El tribunal suspende cautelarmente las perforaciones tras estimar un recurso de la Asociación por la Reconciliación por riesgo de daños estructurales.
El Tribunal Superior de Justicia de Madrid (TSJM) ha ordenado paralizar de forma cautelar los trabajos de perforación y sondeos en el Valle de los Caídos, renombrado por el Gobierno como 'Valle de Cuelgamuros', tras considerar que estas tareas podrían causar afecciones y daños estructurales en el conjunto monumental. La medida responde a un recurso contencioso presentado por la Asociación para la Reconciliación y la Verdad Histórica, que cuestionaba la legalidad de los trabajos iniciados el pasado 8 de junio.
El auto judicial fundamenta la suspensión en la condición del monumento como Bien de Interés Cultural (BIC), la máxima categoría de protección patrimonial en la legislación española. Esta clasificación impone la obligación de extremar cautelas y obtener las autorizaciones sectoriales previas antes de cualquier intervención que altere el recinto. El tribunal señala que no consta la presentación de solicitudes de licencia ni de proyectos visados por arquitecto ante los servicios técnicos del Ayuntamiento de San Lorenzo de El Escorial, administración competente en el territorio, lo que justifica la adopción urgente de la orden de suspensión.
La resolución judicial no prejuzga el fondo del asunto y será ratificada, alzada o modificada en los próximos días una vez que la Abogacía del Estado presente sus alegaciones. El tribunal aclara que esta paralización provisional no lesiona el interés general debido a la brevedad de los plazos procesales para la comparecencia de las partes. La medida cautelar introduce un freno administrativo significativo a los planes de memoria histórica que el Ejecutivo central desarrollaba en la sierra madrileña.
Desde el Gobierno han precisado que las perforaciones geológicas constituyen únicamente una fase previa de prospección del terreno, destinada a recopilar datos imprescindibles para redactar el proyecto de resignificación definitiva del valle. Los portavoces estatales han subrayado que las obras de reestructuración propiamente dichas no se han iniciado, diferenciando claramente entre estos sondeos preliminares y las actuaciones constructivas que forman parte del proyecto diseñado por los ministerios competentes.

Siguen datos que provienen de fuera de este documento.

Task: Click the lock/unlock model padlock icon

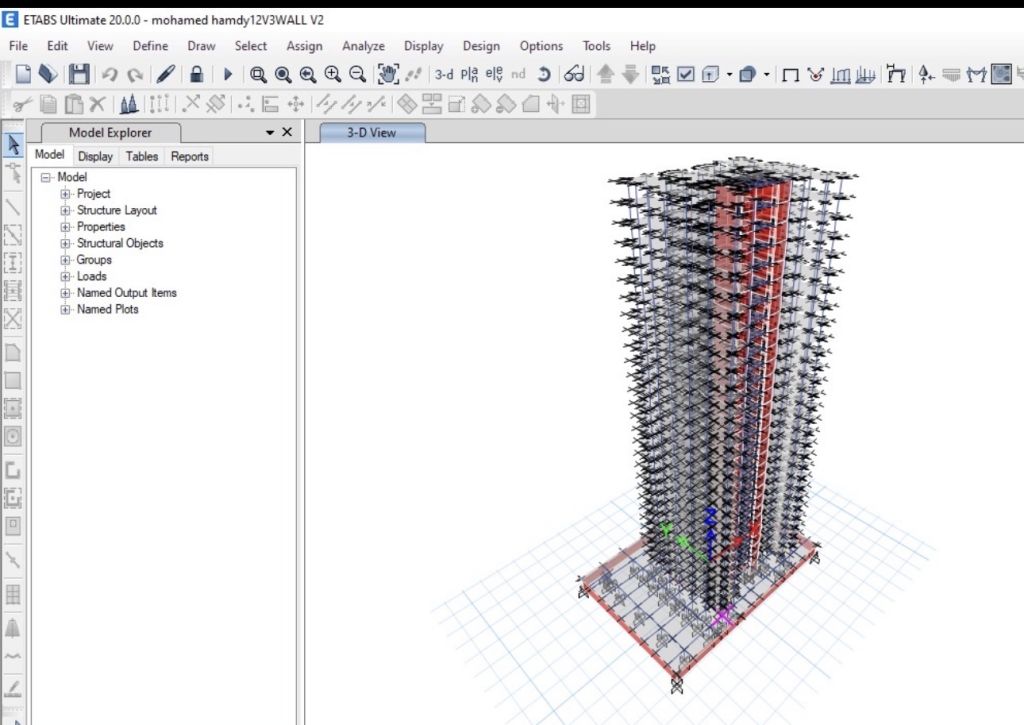Action: point(197,74)
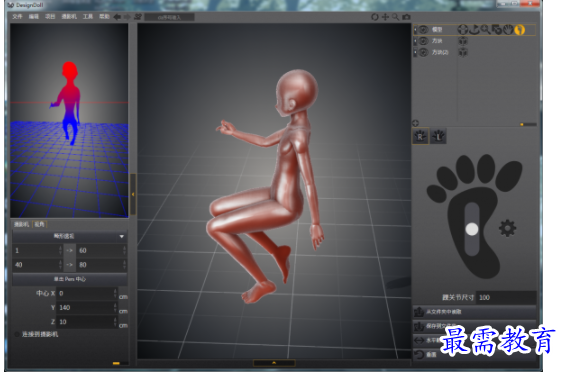
Task: Expand the left panel collapse handle
Action: [x=133, y=194]
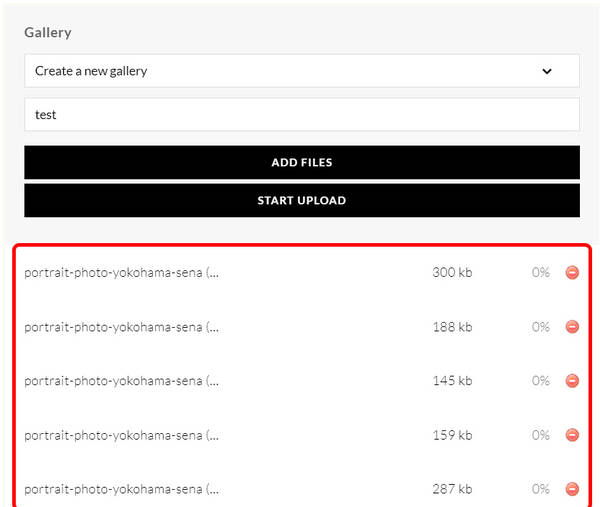Click the 0% progress of 300 kb file
Screen dimensions: 600x507
540,272
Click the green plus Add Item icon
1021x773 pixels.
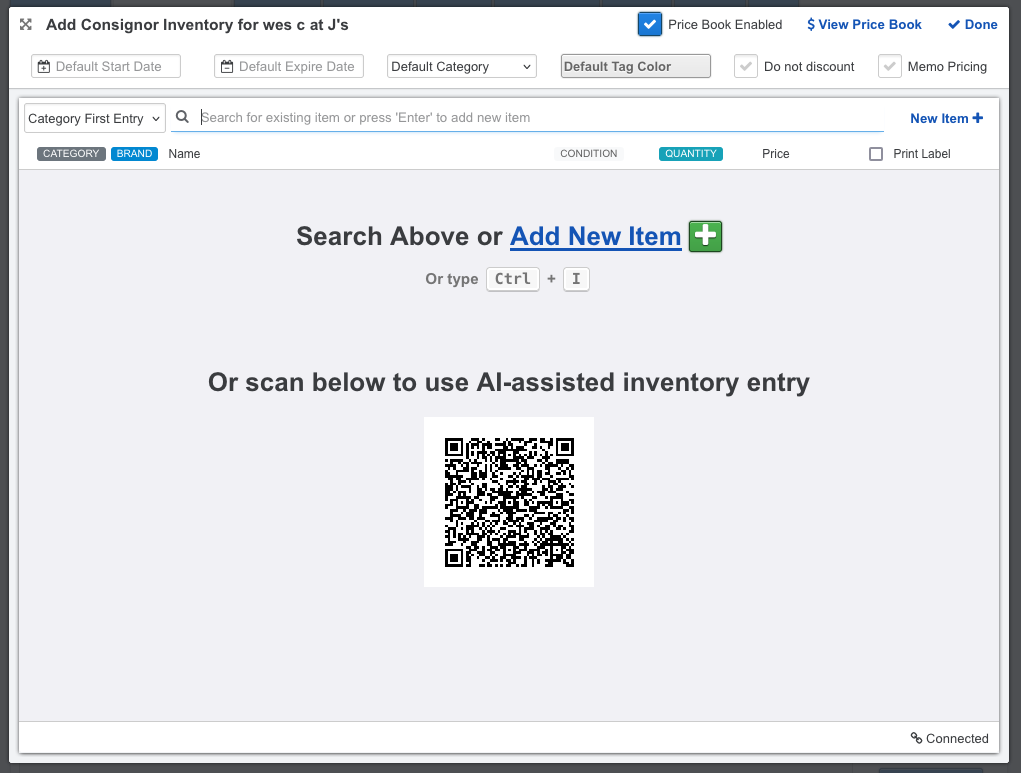tap(705, 236)
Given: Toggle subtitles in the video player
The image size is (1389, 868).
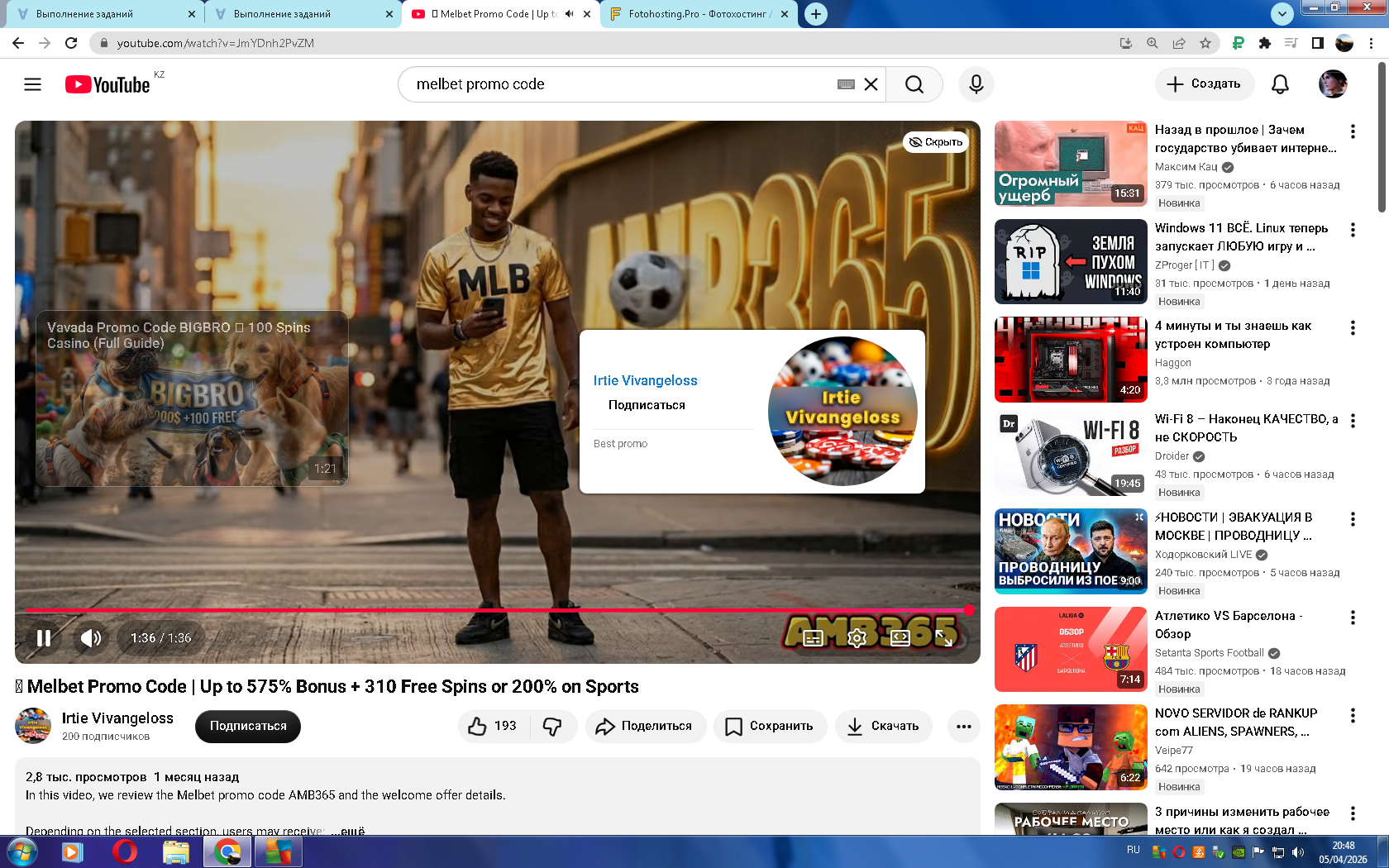Looking at the screenshot, I should point(813,637).
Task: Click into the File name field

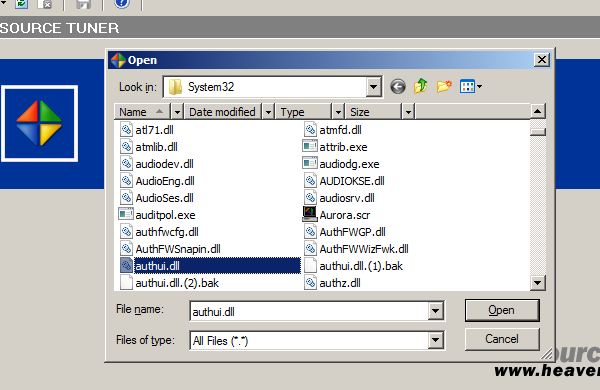Action: tap(309, 311)
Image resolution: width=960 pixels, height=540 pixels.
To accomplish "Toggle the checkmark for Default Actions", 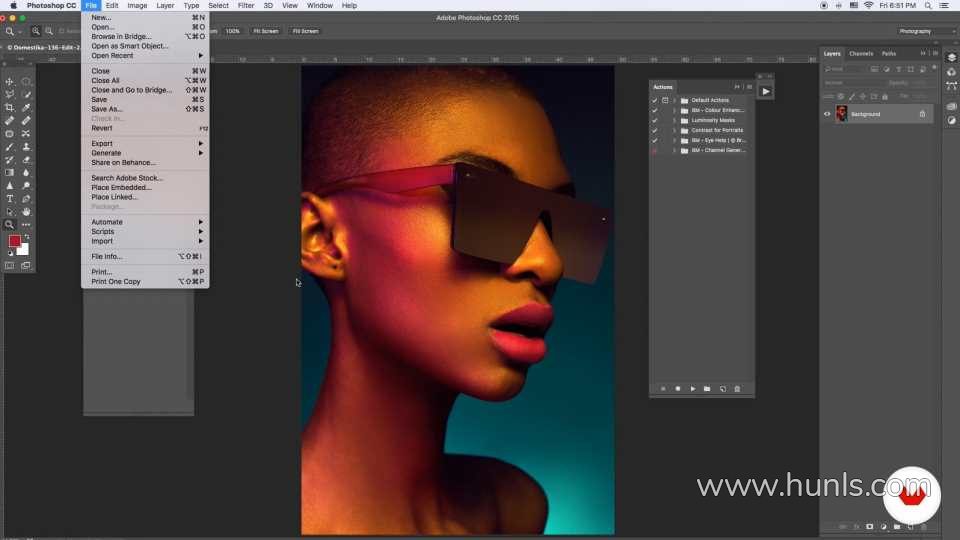I will (x=655, y=100).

La intervención del TSJM evidencia las tensiones entre los objetivos de memoria histórica del Gobierno central y los requisitos de protección patrimonial y legalidad administrativa que rigen en el territorio. El tribunal ha estimado que los procedimientos seguidos presentaban deficiencias significativas en materia de licencias y autorizaciones previas, elementos que resultan imprescindibles cuando se interviene en un espacio declarado Bien de Interés Cultural.